Well, of course, there are bound to be financial and economic effects. But in our humble opinion, it is almost always best to stick to your own knitting. And it is especially important to stick to the knitting when everything seems to be unraveling.

When a society is stable and prosperous, you can cast your lot along with everyone else and prosper along with your neighbors. That was the situation in the United States and Europe after WWII. Almost everyone became richer.

But since the mid-70s…it has been harder. In America, for example, hourly wages of working men have gone nowhere. And since the money in which wages are paid has been cut loose from gold, it is hard to know what anything is really worth…hard to keep track of what you have…and hard to hold onto it. The dollar, for example, lost half its purchasing power during the short time when Alan Greenspan was chairman of the Federal Reserve.

More recently, the bubble economy of the 21st century has been rewarding certain groups of elite traders and financial mavens, while punishing the average person with higher debt – personal, mortgage, and governmental. Soon, average investors will be hit hard too…and average homeowners…and average consumers.

More on this tomorrow…

Bill Bonner
The Daily Reckoning
August 8, 2007

P.S. The secret to success will be to avoid being average – that is, to be a contrarian. And the secret to that is to pay attention to your own, unique, individual opportunities and challenges – while ignoring the lures and traps of the masses.

…and now…

some views from Short Fuse in Los Angeles…


Views from the Fuse:

*** Bernanke’s decision to keep rates steady caused the dollar to rally yesterday…but before you get too excited, our friends in the Far East have an interesting message for us:

Beijing has decided to use its foreign reserves as a “bargaining chip”, saying that they could sell their $900 billion in U.S. Treasuries if the United States imposes trade sanctions to force a yuan revaluation.

As Dan Denning put it: “China says: you smear our export quality, we smear your dollar.”

Dumping their U.S. bonds would cause some pretty major waves in the global economy – and would be the end of the dollar’s run as reserve currency of the world.
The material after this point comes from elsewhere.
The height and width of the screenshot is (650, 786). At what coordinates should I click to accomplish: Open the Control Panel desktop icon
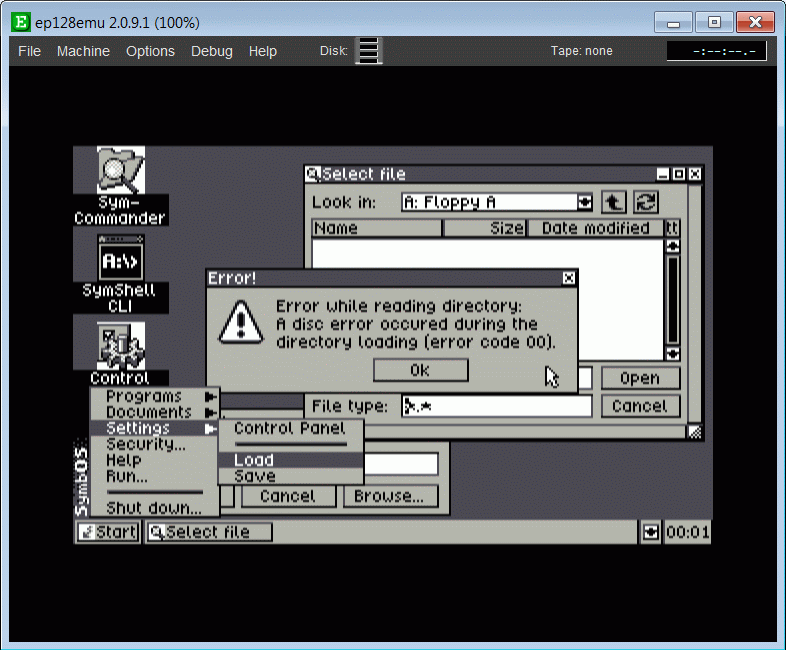point(120,346)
But of course, that’s not what China wants, according to Xia Bin, finance chief at the Development Research Center.

“China doesn’t want any undesirable phenomenon in the global financial order,” he said.
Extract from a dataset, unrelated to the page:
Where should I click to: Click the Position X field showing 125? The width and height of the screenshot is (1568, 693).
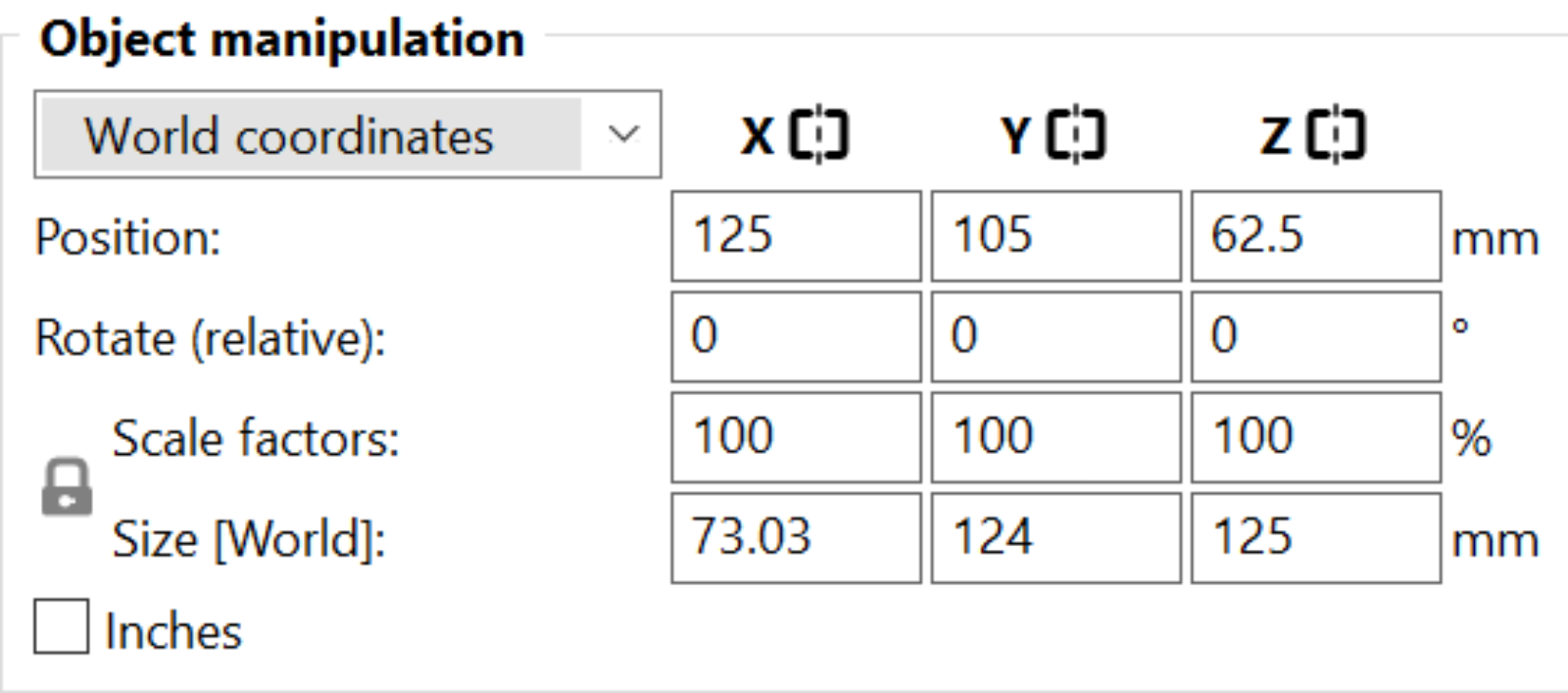coord(796,236)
“The threat comes on the heels of heightened protectionist legislation from the dingbats in the U.S. Congress, senators taking the Donald Trump approach to finance: ‘Look, we owe you sooo much money that if you don’t do what we say, we’ll just forfeit and take you down with us,'” writes Addison in today’s issue of The 5 Min. Forecast.

“Fact is, it would be just as foolish for the Chinese to cause the dollar to crash as it would be for the Senate to try to restrict trade between the two countries.”
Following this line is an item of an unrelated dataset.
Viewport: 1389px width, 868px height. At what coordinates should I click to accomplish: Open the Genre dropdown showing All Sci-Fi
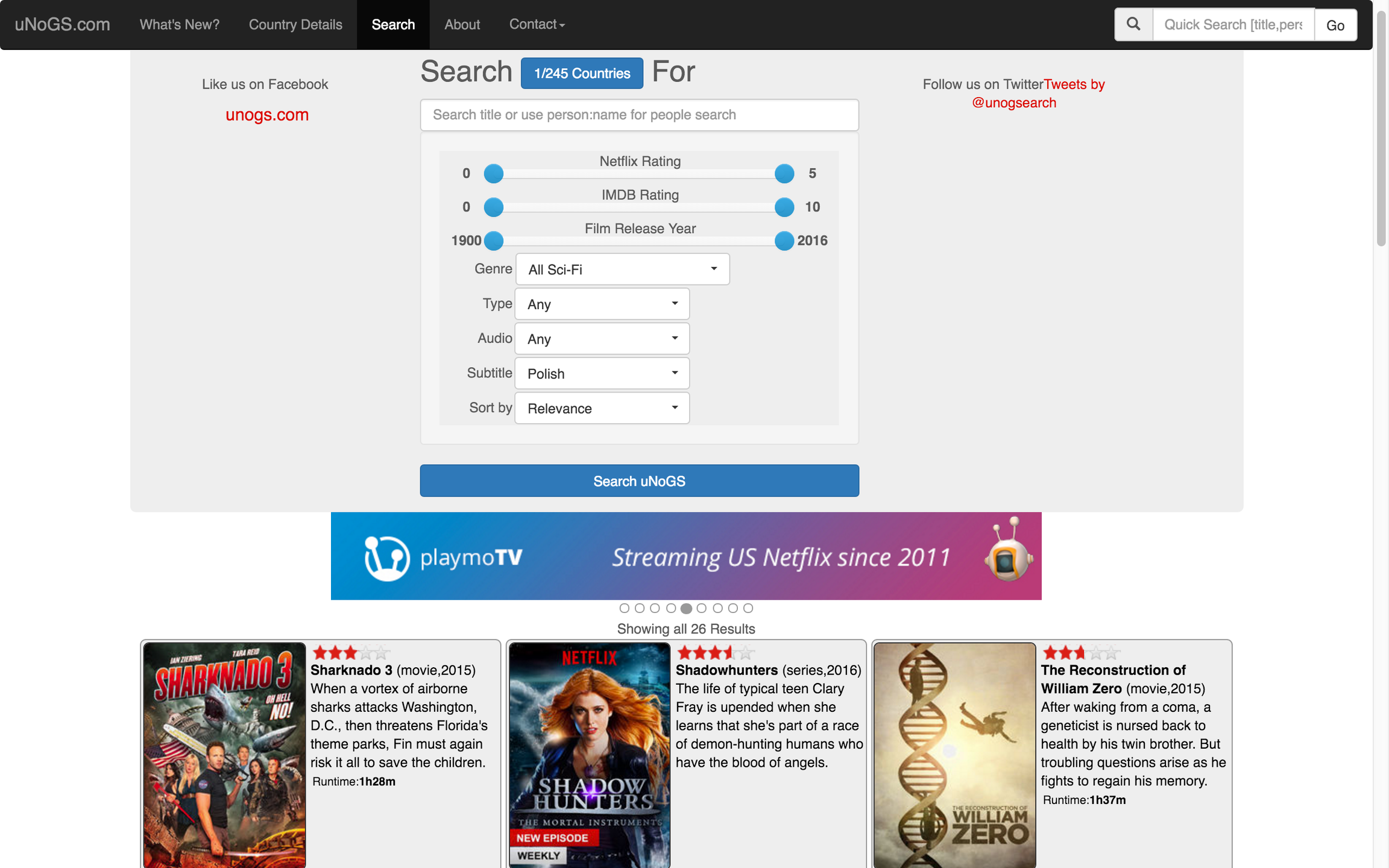pos(623,269)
For more on this story, see today’s issue of The 5 Min. Forecast.

*** “If we were sitting at a bar enjoying a beer – a good beer – and I had to tell you only one reason why you should have money invested in the agricultural boom in some way, I think I would say this: Grain inventories are near all-time lows, Chris Mayer writes in today’s guest essay.

And they are about to get lower…wheat prices hit a new 11-year high today on tight global supplies and panic buying.

The Financial Times reports:

“Mehdi Chaouky, agriculture analyst at Diapason in London, explained that Middle East and North African countries were trying to build up their wheat stocks ahead of the start of the Islamic holy month of Ramadan in early September, a period when business activities slow down.”

With a drought in southern Europe, and flooding in other wheat producing parts of the world, the supply of wheat is even tighter than it had been…and the U.S. market is going to feel the pressure.

“US farmers last week sold 1.74m tonnes of wheat in the international market, the second straight week of large export volumes from the country. The previous week saw 2.1m tonnes of US wheat sold to foreign buyers, the largest weekly transaction since 1996.”

If you are positioned properly, this could be pretty good news for you.

“It’s basic economics,” continues Mayer in today’s essay. “Higher demand. Lagging supply. Inventories down. Prices going higher. And that’s why more production of agricultural goods will follow.”